* Brief
Rewrite the data below, swapping "How do I perform" for "How can I carry out" wherever it appears and leaving everything else unchanged.

============================================================

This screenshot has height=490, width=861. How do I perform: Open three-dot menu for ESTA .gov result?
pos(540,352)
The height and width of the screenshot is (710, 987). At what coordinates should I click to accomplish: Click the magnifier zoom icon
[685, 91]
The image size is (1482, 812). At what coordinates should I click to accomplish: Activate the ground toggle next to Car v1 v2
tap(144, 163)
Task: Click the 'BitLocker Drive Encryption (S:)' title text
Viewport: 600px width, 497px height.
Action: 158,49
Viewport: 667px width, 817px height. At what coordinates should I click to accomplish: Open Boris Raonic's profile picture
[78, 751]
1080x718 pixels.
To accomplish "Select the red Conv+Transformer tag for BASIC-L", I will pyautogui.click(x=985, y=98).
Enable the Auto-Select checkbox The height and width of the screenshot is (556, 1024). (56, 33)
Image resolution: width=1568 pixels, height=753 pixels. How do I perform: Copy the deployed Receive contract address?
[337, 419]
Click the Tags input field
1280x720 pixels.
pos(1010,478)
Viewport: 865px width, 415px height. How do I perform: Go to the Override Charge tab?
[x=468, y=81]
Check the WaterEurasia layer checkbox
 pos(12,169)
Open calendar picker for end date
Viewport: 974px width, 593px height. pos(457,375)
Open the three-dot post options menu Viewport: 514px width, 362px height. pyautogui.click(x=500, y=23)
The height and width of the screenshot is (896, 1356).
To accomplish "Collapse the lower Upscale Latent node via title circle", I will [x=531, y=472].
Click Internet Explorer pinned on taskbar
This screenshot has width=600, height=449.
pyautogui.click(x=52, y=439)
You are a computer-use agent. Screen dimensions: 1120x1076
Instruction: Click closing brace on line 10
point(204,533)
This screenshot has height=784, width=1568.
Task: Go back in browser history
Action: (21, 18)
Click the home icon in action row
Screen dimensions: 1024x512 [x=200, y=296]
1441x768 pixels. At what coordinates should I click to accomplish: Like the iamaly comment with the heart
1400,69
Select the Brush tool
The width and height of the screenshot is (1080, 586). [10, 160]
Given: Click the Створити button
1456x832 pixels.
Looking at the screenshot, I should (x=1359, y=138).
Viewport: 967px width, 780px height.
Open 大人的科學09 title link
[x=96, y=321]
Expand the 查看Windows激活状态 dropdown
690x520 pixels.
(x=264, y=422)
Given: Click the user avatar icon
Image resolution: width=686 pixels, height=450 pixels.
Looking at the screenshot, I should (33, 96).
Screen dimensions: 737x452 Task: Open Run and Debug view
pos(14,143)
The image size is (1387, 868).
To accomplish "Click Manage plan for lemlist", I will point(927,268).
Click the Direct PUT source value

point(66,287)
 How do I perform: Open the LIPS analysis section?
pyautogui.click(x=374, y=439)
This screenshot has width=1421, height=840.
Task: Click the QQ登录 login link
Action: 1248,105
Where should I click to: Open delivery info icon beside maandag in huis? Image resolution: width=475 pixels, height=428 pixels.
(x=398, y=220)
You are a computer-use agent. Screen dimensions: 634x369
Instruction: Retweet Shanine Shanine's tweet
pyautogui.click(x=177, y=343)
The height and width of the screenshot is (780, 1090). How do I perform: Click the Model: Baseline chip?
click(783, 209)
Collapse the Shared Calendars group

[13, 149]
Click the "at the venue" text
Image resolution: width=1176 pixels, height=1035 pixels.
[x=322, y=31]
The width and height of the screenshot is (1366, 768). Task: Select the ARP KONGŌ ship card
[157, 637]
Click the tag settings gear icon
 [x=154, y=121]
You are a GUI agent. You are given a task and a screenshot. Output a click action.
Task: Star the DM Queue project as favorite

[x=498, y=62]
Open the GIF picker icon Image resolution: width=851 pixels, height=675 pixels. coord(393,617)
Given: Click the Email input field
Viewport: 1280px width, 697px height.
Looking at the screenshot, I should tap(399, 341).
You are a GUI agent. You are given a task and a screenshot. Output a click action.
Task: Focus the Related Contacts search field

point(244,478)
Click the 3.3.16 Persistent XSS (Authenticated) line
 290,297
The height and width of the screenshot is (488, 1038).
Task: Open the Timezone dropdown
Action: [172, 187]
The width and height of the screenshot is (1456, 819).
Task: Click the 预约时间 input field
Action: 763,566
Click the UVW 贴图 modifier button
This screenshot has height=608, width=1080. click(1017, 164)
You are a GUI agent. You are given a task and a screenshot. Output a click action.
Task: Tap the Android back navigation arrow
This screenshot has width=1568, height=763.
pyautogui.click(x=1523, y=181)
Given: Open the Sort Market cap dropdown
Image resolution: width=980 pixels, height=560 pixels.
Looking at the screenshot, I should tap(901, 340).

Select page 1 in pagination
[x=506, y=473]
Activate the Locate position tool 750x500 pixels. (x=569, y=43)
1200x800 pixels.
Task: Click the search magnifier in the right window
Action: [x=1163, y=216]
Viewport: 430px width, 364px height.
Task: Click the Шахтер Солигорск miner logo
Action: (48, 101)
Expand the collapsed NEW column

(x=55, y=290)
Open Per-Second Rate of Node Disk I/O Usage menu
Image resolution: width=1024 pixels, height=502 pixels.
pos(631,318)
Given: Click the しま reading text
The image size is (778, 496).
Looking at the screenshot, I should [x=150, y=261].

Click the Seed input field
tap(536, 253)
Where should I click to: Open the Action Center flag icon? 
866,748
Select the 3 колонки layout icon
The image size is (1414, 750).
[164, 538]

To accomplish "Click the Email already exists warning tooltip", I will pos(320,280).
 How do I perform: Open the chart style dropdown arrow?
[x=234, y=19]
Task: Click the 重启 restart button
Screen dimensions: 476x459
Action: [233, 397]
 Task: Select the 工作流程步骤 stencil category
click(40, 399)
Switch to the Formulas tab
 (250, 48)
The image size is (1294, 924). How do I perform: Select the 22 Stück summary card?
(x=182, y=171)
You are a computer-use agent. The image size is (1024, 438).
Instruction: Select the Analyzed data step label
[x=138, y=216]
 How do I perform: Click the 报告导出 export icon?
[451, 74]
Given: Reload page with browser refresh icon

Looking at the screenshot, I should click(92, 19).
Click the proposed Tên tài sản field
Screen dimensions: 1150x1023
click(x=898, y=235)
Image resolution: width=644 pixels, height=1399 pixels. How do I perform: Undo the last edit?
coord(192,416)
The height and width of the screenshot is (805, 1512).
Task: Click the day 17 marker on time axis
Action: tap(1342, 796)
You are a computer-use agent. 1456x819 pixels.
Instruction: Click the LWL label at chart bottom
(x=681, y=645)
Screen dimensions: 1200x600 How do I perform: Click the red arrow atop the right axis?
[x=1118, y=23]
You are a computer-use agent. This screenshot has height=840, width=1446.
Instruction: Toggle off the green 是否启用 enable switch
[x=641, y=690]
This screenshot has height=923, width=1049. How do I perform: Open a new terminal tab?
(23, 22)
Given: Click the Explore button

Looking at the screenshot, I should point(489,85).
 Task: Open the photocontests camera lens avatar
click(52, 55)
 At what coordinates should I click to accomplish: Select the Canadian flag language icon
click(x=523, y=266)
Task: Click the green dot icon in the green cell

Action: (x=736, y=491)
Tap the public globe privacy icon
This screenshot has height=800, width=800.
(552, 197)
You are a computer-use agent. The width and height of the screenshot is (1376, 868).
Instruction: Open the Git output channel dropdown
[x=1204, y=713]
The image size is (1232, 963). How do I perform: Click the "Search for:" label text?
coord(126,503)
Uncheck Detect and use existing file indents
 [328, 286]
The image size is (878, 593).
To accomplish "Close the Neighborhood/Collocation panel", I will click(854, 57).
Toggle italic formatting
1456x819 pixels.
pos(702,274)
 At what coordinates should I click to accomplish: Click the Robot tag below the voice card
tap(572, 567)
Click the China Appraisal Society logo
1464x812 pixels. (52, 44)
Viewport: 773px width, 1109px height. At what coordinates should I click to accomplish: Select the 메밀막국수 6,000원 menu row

============================================================

* Solution to this problem
This screenshot has height=490, width=861. How can I carry out: Open three-dot menu for ESTA .gov result?
pos(540,352)
The height and width of the screenshot is (710, 987). At what coordinates should I click to accomplish: Click the magnifier zoom icon
[685, 91]
The image size is (1482, 812). At what coordinates should I click to accomplish: Activate the ground toggle next to Car v1 v2
tap(144, 163)
Task: Click the 'BitLocker Drive Encryption (S:)' title text
Viewport: 600px width, 497px height.
Action: 158,49
Viewport: 667px width, 817px height. At what coordinates should I click to accomplish: Open Boris Raonic's profile picture
[78, 751]
1080x718 pixels.
To accomplish "Select the red Conv+Transformer tag for BASIC-L", I will pyautogui.click(x=985, y=98).
Enable the Auto-Select checkbox The height and width of the screenshot is (556, 1024). (56, 33)
Image resolution: width=1568 pixels, height=753 pixels. How can I carry out: Copy the deployed Receive contract address?
[337, 419]
Click the Tags input field
1280x720 pixels.
pos(1010,478)
Viewport: 865px width, 415px height. How can I carry out: Go to the Override Charge tab?
[x=468, y=81]
Check the WaterEurasia layer checkbox
 pos(12,169)
Open calendar picker for end date
Viewport: 974px width, 593px height. pos(457,375)
Open the three-dot post options menu Viewport: 514px width, 362px height. pyautogui.click(x=500, y=23)
The height and width of the screenshot is (896, 1356).
To accomplish "Collapse the lower Upscale Latent node via title circle", I will [x=531, y=472].
Click Internet Explorer pinned on taskbar
This screenshot has width=600, height=449.
pyautogui.click(x=52, y=439)
You are a computer-use agent. Screen dimensions: 1120x1076
Instruction: Click closing brace on line 10
point(204,533)
This screenshot has height=784, width=1568.
Task: Go back in browser history
Action: (21, 18)
Click the home icon in action row
Screen dimensions: 1024x512 [x=200, y=296]
1441x768 pixels. At what coordinates should I click to accomplish: Like the iamaly comment with the heart
1400,69
Select the Brush tool
The width and height of the screenshot is (1080, 586). [10, 160]
Given: Click the Створити button
1456x832 pixels.
Looking at the screenshot, I should (x=1359, y=138).
Viewport: 967px width, 780px height.
Open 大人的科學09 title link
[x=96, y=321]
Expand the 查看Windows激活状态 dropdown
690x520 pixels.
(x=264, y=422)
Given: Click the user avatar icon
Image resolution: width=686 pixels, height=450 pixels.
Looking at the screenshot, I should (33, 96).
Screen dimensions: 737x452 Task: Open Run and Debug view
pos(14,143)
The image size is (1387, 868).
To accomplish "Click Manage plan for lemlist", I will point(927,268).
Click the Direct PUT source value

point(66,287)
 How can I carry out: Open the LIPS analysis section?
pyautogui.click(x=374, y=439)
This screenshot has width=1421, height=840.
Task: Click the QQ登录 login link
Action: 1248,105
Where should I click to: Open delivery info icon beside maandag in huis? Image resolution: width=475 pixels, height=428 pixels.
(x=398, y=220)
You are a computer-use agent. Screen dimensions: 634x369
Instruction: Retweet Shanine Shanine's tweet
pyautogui.click(x=177, y=343)
The height and width of the screenshot is (780, 1090). How can I carry out: Click the Model: Baseline chip?
click(783, 209)
Collapse the Shared Calendars group

[13, 149]
Click the "at the venue" text
Image resolution: width=1176 pixels, height=1035 pixels.
[x=322, y=31]
The width and height of the screenshot is (1366, 768). Task: Select the ARP KONGŌ ship card
[157, 637]
Click the tag settings gear icon
 [x=154, y=121]
You are a GUI agent. You are given a task and a screenshot. Output a click action.
Task: Star the DM Queue project as favorite

[x=498, y=62]
Open the GIF picker icon Image resolution: width=851 pixels, height=675 pixels. coord(393,617)
Given: Click the Email input field
Viewport: 1280px width, 697px height.
Looking at the screenshot, I should tap(399, 341).
You are a GUI agent. You are given a task and a screenshot. Output a click action.
Task: Focus the Related Contacts search field

point(244,478)
Click the 3.3.16 Persistent XSS (Authenticated) line
 290,297
The height and width of the screenshot is (488, 1038).
Task: Open the Timezone dropdown
Action: [172, 187]
The width and height of the screenshot is (1456, 819).
Task: Click the 预约时间 input field
Action: 763,566
Click the UVW 贴图 modifier button
This screenshot has height=608, width=1080. click(1017, 164)
You are a GUI agent. You are given a task and a screenshot. Output a click action.
Task: Tap the Android back navigation arrow
This screenshot has width=1568, height=763.
pyautogui.click(x=1523, y=181)
Given: Open the Sort Market cap dropdown
Image resolution: width=980 pixels, height=560 pixels.
Looking at the screenshot, I should tap(901, 340).

Select page 1 in pagination
[x=506, y=473]
Activate the Locate position tool 750x500 pixels. (x=569, y=43)
1200x800 pixels.
Task: Click the search magnifier in the right window
Action: [x=1163, y=216]
Viewport: 430px width, 364px height.
Task: Click the Шахтер Солигорск miner logo
Action: (48, 101)
Expand the collapsed NEW column

(x=55, y=290)
Open Per-Second Rate of Node Disk I/O Usage menu
Image resolution: width=1024 pixels, height=502 pixels.
pos(631,318)
Given: Click the しま reading text
The image size is (778, 496).
Looking at the screenshot, I should [x=150, y=261].

Click the Seed input field
tap(536, 253)
Where should I click to: Open the Action Center flag icon? 
866,748
Select the 3 колонки layout icon
The image size is (1414, 750).
[164, 538]

To accomplish "Click the Email already exists warning tooltip", I will pos(320,280).
 How can I carry out: Open the chart style dropdown arrow?
[x=234, y=19]
Task: Click the 重启 restart button
Screen dimensions: 476x459
Action: [233, 397]
 Task: Select the 工作流程步骤 stencil category
click(40, 399)
Switch to the Formulas tab
 (250, 48)
The image size is (1294, 924). How can I carry out: Select the 22 Stück summary card?
(x=182, y=171)
You are a computer-use agent. The image size is (1024, 438).
Instruction: Select the Analyzed data step label
[x=138, y=216]
 How can I carry out: Click the 报告导出 export icon?
[451, 74]
Given: Reload page with browser refresh icon

Looking at the screenshot, I should click(92, 19).
Click the proposed Tên tài sản field
Screen dimensions: 1150x1023
click(x=898, y=235)
Image resolution: width=644 pixels, height=1399 pixels. How can I carry out: Undo the last edit?
coord(192,416)
The height and width of the screenshot is (805, 1512).
Task: Click the day 17 marker on time axis
Action: tap(1342, 796)
You are a computer-use agent. 1456x819 pixels.
Instruction: Click the LWL label at chart bottom
(x=681, y=645)
Screen dimensions: 1200x600 How can I carry out: Click the red arrow atop the right axis?
[x=1118, y=23]
You are a computer-use agent. This screenshot has height=840, width=1446.
Instruction: Toggle off the green 是否启用 enable switch
[x=641, y=690]
This screenshot has height=923, width=1049. How can I carry out: Open a new terminal tab?
(23, 22)
Given: Click the Explore button

Looking at the screenshot, I should point(489,85).
 Task: Open the photocontests camera lens avatar
click(52, 55)
 At what coordinates should I click to accomplish: Select the Canadian flag language icon
click(x=523, y=266)
Task: Click the green dot icon in the green cell

Action: (x=736, y=491)
Tap the public globe privacy icon
This screenshot has height=800, width=800.
(552, 197)
You are a computer-use agent. The width and height of the screenshot is (1376, 868).
Instruction: Open the Git output channel dropdown
[x=1204, y=713]
The image size is (1232, 963). How can I carry out: Click the "Search for:" label text?
coord(126,503)
Uncheck Detect and use existing file indents
 [328, 286]
The image size is (878, 593).
To accomplish "Close the Neighborhood/Collocation panel", I will click(854, 57).
Toggle italic formatting
1456x819 pixels.
pos(702,274)
 At what coordinates should I click to accomplish: Click the Robot tag below the voice card
tap(572, 567)
Click the China Appraisal Society logo
1464x812 pixels. (52, 44)
Viewport: 773px width, 1109px height. At what coordinates should I click to accomplish: Select the 메밀막국수 6,000원 menu row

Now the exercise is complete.